她的研究发现远远超出了她预期的结果。当她将选择的一个参考基因与另一个比较时，样本间基因水平差异如此之大，可完全逆转单个目的基因中观察到的趋势。

“用一个参考基因会使目的基因看起来表达增高，而用另一个参考基因则使其看起来表达降低，”她说。

她的研究团队得到的教训是在qPCR实验中参考基因的选择非常重要。Vaillancourt 说：“现在，我们每次做实验时都要做到这一点。我们会一直尝试为特异实验寻找最好的参考基因——这些基因在我们研究的组织间具有最小的差异。”

试剂盒vs.试剂盒

在葡萄牙米尼奥大学Cerca的实验室中，问题并不在于参考基因，而是选择最适合研究的RNA抽提试剂盒。Cerca研究的是附着在固体表面生长的细菌形成的生物膜。Cerca发现从大肠杆菌中抽提出RNA相对容易，然而当他试图从其他类型生物体的生物膜中抽提出RNA时，开始出现了问题。一些RNA抽提试剂盒似乎无法良好地发挥作用。
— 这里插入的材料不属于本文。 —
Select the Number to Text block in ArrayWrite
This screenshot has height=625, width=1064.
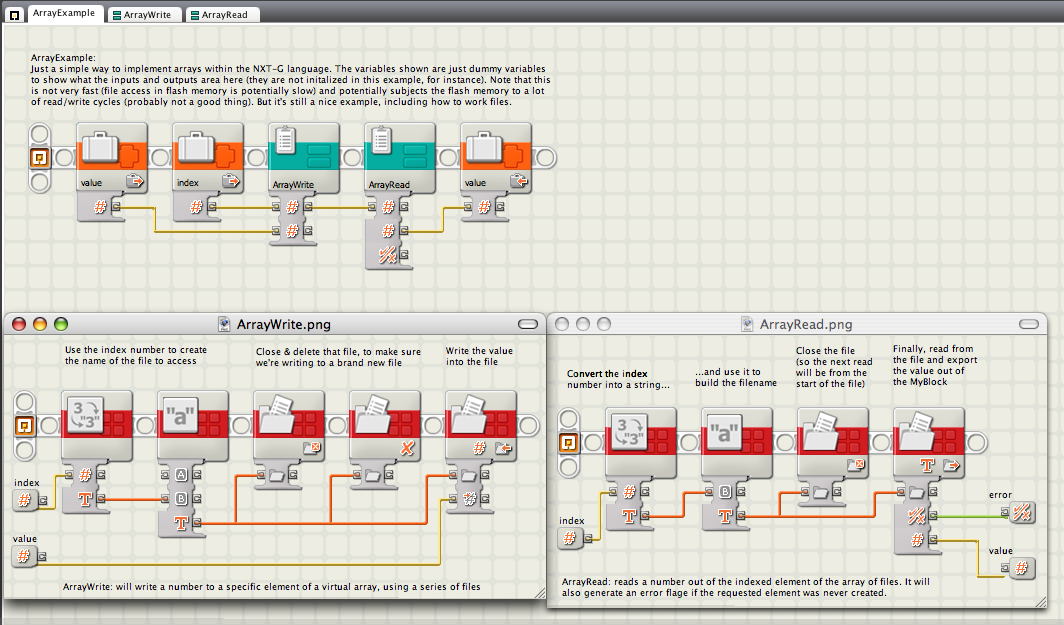pyautogui.click(x=96, y=425)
Cerca 说：“曾经有一些文献描述不同的RNA试剂盒会生成不同质量的RNA。然而，不同质量的RNA并不一定意味着我们会获得不同的基因表达结果。最终，且最重要的问题是：什么试剂盒可以让我们以尽可能最低的价格获得可靠且有意义的结果?”

Cerca 研究小组着手比较了五个商业化RNA抽提试剂盒用于三种不同的食物传播形成生物膜的细菌。他们在每个试剂盒中采用的是完全相同的样本，运行RT-qPCR 试验来量化来自每个抽提试剂盒的RNA。尽管利用试剂盒获得RNA产量和纯度没有对RT-qPCR试验产生影响，然而RNA的完整性(即RNA降解程度)却影响了实验结果，在不同试剂盒间存在差异。

“我不得不承认我对我们获得的一些结果感到惊讶：在某些情况下，RNA浓度降低3倍，却存在超过10倍的差异基因表达，”Cerca说。

他的研究小组找到了最好的试剂盒，这一试剂盒最适合于生物膜研究。但它并不一定对每个人都是最佳的。通过比较实践是关键。对于每个研究人员而言，鉴别他们的qPCR实验哪些方面需要优化非常重要。

MIQE 指南的倡导者Bustin现在正致力推动对希望学习实时PCR或希望改善实验结果的研究人员给予更全面的培训。他已经开发了一系列的iBooks，让科学家们通过几个步骤来优化qPCR实验。

“一个精心设计的实验与另一个针对同一目标的精心设计的实验不会有太大的差异。但是两个粗陋设计的实验就会生成不同的结果，”Bustin说。